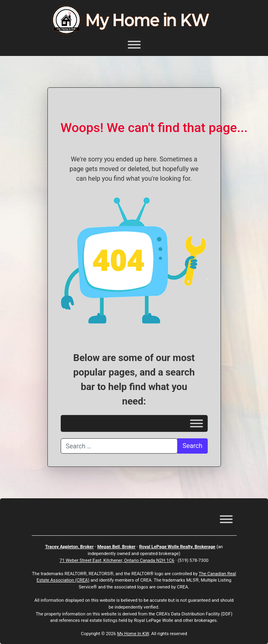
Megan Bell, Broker (116, 547)
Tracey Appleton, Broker (69, 547)
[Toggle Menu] (134, 45)
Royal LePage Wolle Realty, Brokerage (177, 547)
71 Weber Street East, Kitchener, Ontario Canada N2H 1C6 (117, 560)
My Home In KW (133, 634)
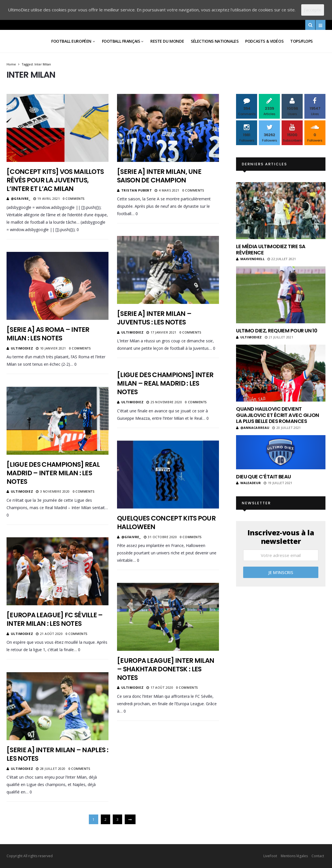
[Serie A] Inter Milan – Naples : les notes (57, 754)
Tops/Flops (301, 41)
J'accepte (312, 9)
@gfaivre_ (21, 198)
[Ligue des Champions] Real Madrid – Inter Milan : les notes (53, 473)
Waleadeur (248, 483)
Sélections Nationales (214, 41)
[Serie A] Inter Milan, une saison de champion (159, 176)
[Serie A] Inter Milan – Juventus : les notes (154, 318)
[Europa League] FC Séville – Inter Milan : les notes (55, 619)
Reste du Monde (167, 41)
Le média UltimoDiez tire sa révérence (271, 249)
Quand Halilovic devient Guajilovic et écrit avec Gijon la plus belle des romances (277, 415)
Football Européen (71, 41)
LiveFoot (270, 856)
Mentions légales (294, 856)
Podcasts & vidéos (264, 41)
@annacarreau (252, 428)
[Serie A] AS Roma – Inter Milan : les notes (48, 334)
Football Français (121, 41)
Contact (318, 856)
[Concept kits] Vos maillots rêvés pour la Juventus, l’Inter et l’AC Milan (55, 180)
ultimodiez (132, 332)
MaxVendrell (250, 259)
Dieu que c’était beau (263, 476)
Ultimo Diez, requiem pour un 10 (276, 331)
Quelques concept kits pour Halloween (166, 522)
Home (11, 64)
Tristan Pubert (137, 190)
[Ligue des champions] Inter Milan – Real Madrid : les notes (165, 383)
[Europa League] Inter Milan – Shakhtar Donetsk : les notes (165, 669)
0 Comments (73, 198)
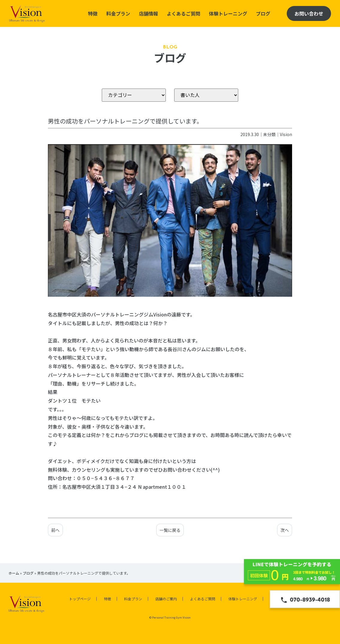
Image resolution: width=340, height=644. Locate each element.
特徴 (93, 13)
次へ (285, 530)
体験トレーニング (228, 13)
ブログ (263, 13)
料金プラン (118, 13)
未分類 (269, 134)
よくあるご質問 (183, 13)
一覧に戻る (170, 530)
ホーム (14, 573)
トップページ (80, 599)
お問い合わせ (309, 13)
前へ (55, 530)
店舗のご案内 (166, 599)
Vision (286, 134)
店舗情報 (148, 13)
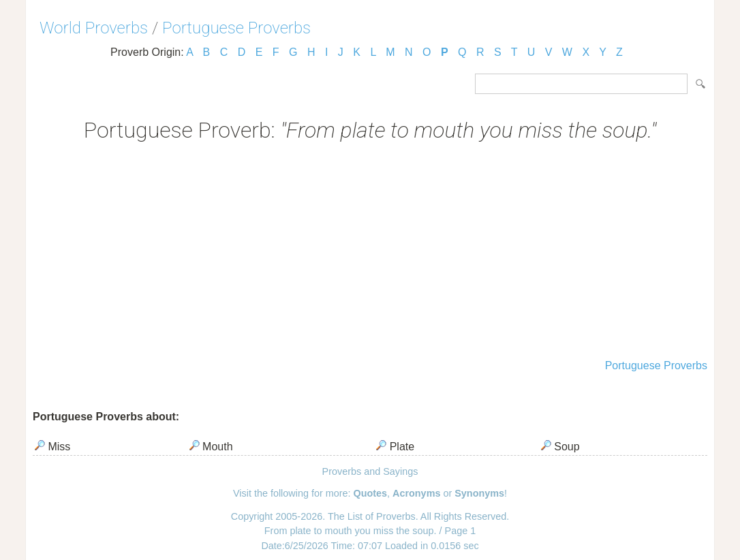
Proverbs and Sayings (370, 471)
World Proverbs (93, 28)
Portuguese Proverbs (236, 28)
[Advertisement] (370, 252)
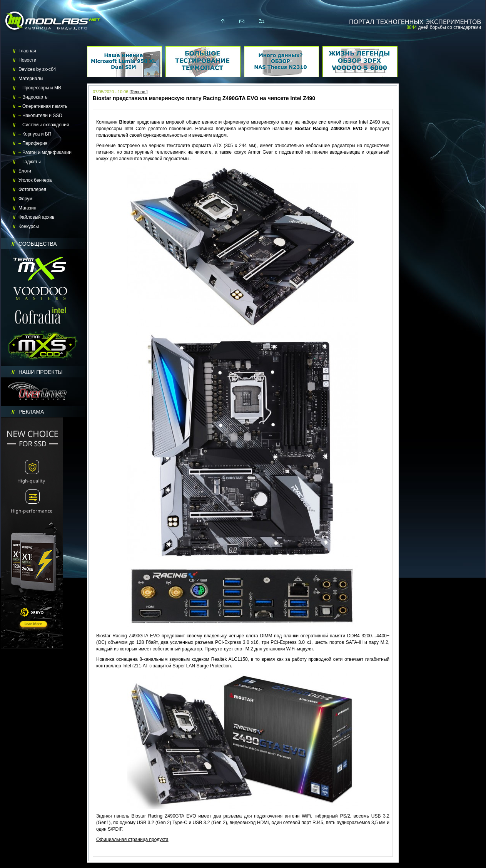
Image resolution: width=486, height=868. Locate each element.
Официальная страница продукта (132, 840)
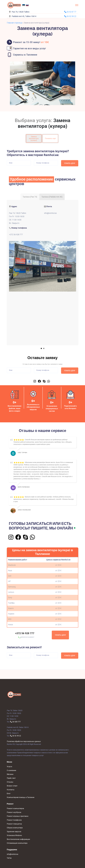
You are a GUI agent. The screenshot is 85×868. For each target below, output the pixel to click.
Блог (8, 794)
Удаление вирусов (14, 832)
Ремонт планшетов (14, 824)
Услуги (9, 767)
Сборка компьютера (14, 828)
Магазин (10, 774)
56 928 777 (15, 722)
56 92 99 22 (16, 736)
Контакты (10, 789)
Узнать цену (60, 635)
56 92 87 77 (70, 12)
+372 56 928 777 (16, 235)
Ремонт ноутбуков (14, 812)
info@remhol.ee (50, 213)
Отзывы (10, 782)
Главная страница (14, 23)
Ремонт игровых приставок (17, 816)
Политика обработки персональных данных (24, 741)
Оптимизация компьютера (17, 843)
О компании (11, 770)
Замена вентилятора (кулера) (34, 138)
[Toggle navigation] (77, 5)
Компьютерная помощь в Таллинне (20, 797)
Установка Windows (14, 835)
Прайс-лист (11, 778)
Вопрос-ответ (12, 786)
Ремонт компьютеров (15, 808)
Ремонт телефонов (14, 820)
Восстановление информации (18, 839)
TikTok (9, 858)
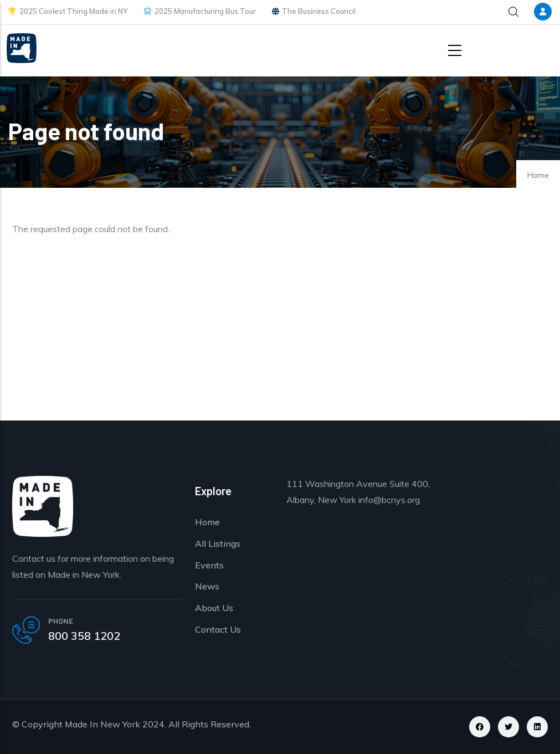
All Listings (218, 543)
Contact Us (218, 629)
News (207, 586)
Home (538, 175)
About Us (214, 608)
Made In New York (102, 724)
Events (209, 565)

### WHAT THE TASK REQUIRES
Write out every line of the material above again, swapping "Home" for "Start" wherever it appears and changing nothing else. Don't include the pictures.

### RESULT FOR THIS TASK
Megan Bell, Broker (116, 547)
Tracey Appleton, Broker (69, 547)
[Toggle Menu] (134, 45)
Royal LePage Wolle Realty, Brokerage (177, 547)
71 Weber Street East, Kitchener, Ontario Canada N2H 1C6 (117, 560)
My Start In KW (133, 634)
[Serie A] Inter Milan – Naples : les notes (57, 754)
Tops/Flops (301, 41)
J'accepte (312, 9)
@gfaivre_ (21, 198)
[Ligue des Champions] Real Madrid – Inter Milan : les notes (53, 473)
Waleadeur (248, 483)
Sélections Nationales (214, 41)
[Serie A] Inter Milan, une saison de champion (159, 176)
[Serie A] Inter Milan – Juventus : les notes (154, 318)
[Europa League] FC Séville – Inter Milan : les notes (55, 619)
Reste du Monde (167, 41)
Le média UltimoDiez tire sa révérence (271, 249)
Quand Halilovic devient Guajilovic et écrit avec Gijon la plus belle des romances (277, 415)
Football Européen (71, 41)
LiveFoot (270, 856)
Mentions légales (294, 856)
Podcasts & vidéos (264, 41)
@annacarreau (252, 428)
[Serie A] AS Roma – Inter Milan : les notes (48, 334)
Football Français (121, 41)
Contact (318, 856)
[Concept kits] Vos maillots rêvés pour la Juventus, l’Inter et l’AC Milan (55, 180)
ultimodiez (132, 332)
MaxVendrell (250, 259)
Dieu que c’était beau (263, 476)
Ultimo Diez, requiem pour un 10 (276, 331)
Quelques concept kits pour Halloween (166, 522)
Start (11, 64)
Tristan Pubert (137, 190)
[Ligue des champions] Inter Milan – Real Madrid : les notes (165, 383)
[Europa League] Inter Milan – Shakhtar Donetsk : les notes (165, 669)
0 Comments (73, 198)
Image resolution: width=340, height=644. Locate each element.
特徴 (93, 13)
次へ (285, 530)
体験トレーニング (228, 13)
ブログ (263, 13)
料金プラン (118, 13)
未分類 (269, 134)
よくあるご質問 (183, 13)
一覧に戻る (170, 530)
ホーム (14, 573)
トップページ (80, 599)
お問い合わせ (309, 13)
前へ (55, 530)
店舗のご案内 (166, 599)
Vision (286, 134)
店舗情報 (148, 13)
Proverbs and Sayings (370, 471)
World Proverbs (93, 28)
Portuguese Proverbs (236, 28)
[Advertisement] (370, 252)
Image resolution: width=486, height=868. Locate each element.
Официальная страница продукта (132, 840)
You are a GUI agent. The screenshot is 85×868. For each target below, output the pixel to click.
Блог (8, 794)
Удаление вирусов (14, 832)
Ремонт планшетов (14, 824)
Услуги (9, 767)
Сборка компьютера (14, 828)
Магазин (10, 774)
56 928 777 (15, 722)
56 92 99 22 (16, 736)
Контакты (10, 789)
Узнать цену (60, 635)
56 92 87 77 (70, 12)
+372 56 928 777 (16, 235)
Ремонт ноутбуков (14, 812)
info@remhol.ee (50, 213)
Отзывы (10, 782)
Главная страница (14, 23)
Ремонт игровых приставок (17, 816)
Политика обработки персональных данных (24, 741)
Оптимизация компьютера (17, 843)
О компании (11, 770)
Замена вентилятора (кулера) (34, 138)
[Toggle navigation] (77, 5)
Компьютерная помощь в Таллинне (20, 797)
Установка Windows (14, 835)
Прайс-лист (11, 778)
Вопрос-ответ (12, 786)
Ремонт компьютеров (15, 808)
Ремонт телефонов (14, 820)
Восстановление информации (18, 839)
TikTok (9, 858)
All Listings (218, 543)
Contact Us (218, 629)
News (207, 586)
Start (538, 175)
About Us (214, 608)
Made In New York (102, 724)
Events (209, 565)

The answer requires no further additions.